CVE Alert: CVE-2025-46705 – Entr’ouvert – Lasso

Risk verdict

High risk of remote denial of service via unauthenticated, network-based SAML response handling; exploitation status appears not active at present, but impact is high.

Why this matters

A crafted SAML response can crash the service, disrupting authentication flows and potentially taking downstream applications offline. Organisations relying on SAML-based SSO may suffer outages during peak login windows, eroding continuity and customer trust.

Most likely attack path

Remote attacker sends malformed SAML assertions to the service’s network-facing endpoint; no privileges or user interaction required, and no credential use.

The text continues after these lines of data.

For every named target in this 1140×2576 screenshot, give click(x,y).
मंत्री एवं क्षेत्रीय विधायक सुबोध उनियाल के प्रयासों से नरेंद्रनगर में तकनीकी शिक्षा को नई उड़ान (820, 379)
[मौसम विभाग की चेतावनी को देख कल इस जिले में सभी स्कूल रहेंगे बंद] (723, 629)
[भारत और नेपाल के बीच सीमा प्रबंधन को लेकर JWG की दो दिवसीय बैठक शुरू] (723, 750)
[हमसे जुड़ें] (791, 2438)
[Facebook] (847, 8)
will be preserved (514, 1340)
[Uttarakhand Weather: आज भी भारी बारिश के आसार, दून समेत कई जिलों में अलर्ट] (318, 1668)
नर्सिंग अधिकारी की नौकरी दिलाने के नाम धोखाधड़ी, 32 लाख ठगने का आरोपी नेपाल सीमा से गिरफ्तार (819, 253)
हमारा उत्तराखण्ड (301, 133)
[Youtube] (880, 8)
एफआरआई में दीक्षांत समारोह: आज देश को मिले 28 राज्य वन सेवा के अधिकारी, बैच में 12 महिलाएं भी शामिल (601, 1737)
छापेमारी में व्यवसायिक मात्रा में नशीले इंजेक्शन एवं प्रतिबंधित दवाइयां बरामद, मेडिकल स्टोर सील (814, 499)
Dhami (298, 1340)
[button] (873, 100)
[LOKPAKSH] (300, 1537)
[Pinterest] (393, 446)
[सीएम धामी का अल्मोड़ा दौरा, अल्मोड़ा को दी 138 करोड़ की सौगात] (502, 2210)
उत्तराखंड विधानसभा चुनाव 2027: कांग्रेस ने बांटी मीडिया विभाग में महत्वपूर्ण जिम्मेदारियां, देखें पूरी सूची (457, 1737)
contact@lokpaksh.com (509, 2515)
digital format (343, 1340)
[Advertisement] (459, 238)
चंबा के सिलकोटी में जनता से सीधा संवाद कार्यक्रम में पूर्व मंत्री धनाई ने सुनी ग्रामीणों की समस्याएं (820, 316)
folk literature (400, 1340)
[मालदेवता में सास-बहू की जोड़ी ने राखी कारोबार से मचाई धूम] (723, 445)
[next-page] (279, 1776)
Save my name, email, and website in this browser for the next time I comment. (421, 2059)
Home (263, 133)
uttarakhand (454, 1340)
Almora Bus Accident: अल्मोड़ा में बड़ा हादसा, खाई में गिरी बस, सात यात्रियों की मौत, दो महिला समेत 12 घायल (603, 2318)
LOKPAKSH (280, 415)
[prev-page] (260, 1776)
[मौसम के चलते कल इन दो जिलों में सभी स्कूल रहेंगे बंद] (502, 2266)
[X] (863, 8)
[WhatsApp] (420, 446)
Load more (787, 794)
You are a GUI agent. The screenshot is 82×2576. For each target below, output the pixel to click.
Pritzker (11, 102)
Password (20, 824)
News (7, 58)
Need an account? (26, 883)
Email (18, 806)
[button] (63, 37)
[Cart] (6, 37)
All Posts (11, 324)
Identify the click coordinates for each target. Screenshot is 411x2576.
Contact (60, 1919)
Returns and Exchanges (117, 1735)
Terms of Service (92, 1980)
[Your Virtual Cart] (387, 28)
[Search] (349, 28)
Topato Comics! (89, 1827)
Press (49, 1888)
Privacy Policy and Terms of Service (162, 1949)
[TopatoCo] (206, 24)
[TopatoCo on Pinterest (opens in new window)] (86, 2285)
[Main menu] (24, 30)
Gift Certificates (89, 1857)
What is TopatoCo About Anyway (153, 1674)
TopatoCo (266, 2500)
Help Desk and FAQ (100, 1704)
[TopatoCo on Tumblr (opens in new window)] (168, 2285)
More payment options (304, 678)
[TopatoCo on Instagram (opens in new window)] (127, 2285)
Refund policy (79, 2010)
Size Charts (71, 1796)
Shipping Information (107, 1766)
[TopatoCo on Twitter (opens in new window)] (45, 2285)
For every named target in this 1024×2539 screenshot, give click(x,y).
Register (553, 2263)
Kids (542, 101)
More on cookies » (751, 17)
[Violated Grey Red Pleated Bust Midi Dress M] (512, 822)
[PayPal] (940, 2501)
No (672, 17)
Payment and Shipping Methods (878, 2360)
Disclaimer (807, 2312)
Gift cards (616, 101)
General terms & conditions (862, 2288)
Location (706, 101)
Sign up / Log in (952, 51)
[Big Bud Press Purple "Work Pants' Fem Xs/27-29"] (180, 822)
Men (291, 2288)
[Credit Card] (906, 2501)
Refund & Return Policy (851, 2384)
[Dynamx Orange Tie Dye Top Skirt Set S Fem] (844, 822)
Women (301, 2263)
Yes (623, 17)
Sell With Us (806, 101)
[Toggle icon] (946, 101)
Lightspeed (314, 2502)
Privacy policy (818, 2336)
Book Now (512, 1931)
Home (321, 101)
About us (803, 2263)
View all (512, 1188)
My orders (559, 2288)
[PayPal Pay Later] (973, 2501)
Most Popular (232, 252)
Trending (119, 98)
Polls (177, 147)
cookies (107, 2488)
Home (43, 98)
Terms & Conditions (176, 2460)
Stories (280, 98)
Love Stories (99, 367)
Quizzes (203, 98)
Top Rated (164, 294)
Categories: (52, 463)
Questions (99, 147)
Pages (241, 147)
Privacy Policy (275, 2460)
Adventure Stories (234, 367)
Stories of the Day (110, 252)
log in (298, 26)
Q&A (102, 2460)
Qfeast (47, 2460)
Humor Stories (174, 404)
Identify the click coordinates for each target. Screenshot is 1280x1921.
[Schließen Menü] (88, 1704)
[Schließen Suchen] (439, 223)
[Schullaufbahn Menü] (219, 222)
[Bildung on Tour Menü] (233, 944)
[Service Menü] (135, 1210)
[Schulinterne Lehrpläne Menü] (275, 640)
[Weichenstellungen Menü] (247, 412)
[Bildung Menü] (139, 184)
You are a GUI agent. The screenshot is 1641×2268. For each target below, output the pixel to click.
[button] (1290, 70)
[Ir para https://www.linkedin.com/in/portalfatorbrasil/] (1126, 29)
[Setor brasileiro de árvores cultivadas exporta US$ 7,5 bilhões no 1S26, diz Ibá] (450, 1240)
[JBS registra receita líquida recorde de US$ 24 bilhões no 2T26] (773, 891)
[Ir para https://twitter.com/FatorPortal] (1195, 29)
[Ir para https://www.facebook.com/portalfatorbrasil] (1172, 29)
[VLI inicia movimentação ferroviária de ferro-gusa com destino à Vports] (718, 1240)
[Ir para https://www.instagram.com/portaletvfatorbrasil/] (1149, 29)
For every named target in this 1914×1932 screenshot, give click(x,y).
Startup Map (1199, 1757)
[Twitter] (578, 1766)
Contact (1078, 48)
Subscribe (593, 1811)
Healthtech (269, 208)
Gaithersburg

The vulnerability’s reach is scope-unchanged, so a DoS condition could rapidly exhaust resources and cause service unavailability without touching other components.

Who is most exposed

deployments that expose SAML endpoints to the internet or to partner networks are most at risk, especially where Lasso acts as IdP/SP in customer-facing or high-availability environments.

Detection ideas

• Spike in failures or crashes triggered by SAML endpoint processing.
• Logs showing g_assert_not_reached or assertion-failure events.
• Elevated CPU/memory usage on the identity service following SAML traffic bursts.
• Anomalous traffic patterns to SAML endpoints (unusual payloads, malformed responses).
• Increased authentication errors during incidents.

Mitigation and prioritisation

• Apply vendor patch or upgrade to a fixed release as soon as available; verify compatibility in staging first.
• Implement input validation and strict SAML response handling; enable rate-limiting and WAF rules for the SAML endpoint.
• Monitor and alert on SAML processing crashes; establish a hotfix window if DoS signals appear.
• Review change-management plans for identity services; prepare rollback and testing scripts.
• If KEV or EPSS data later indicate exploitation risk, treat as priority 1.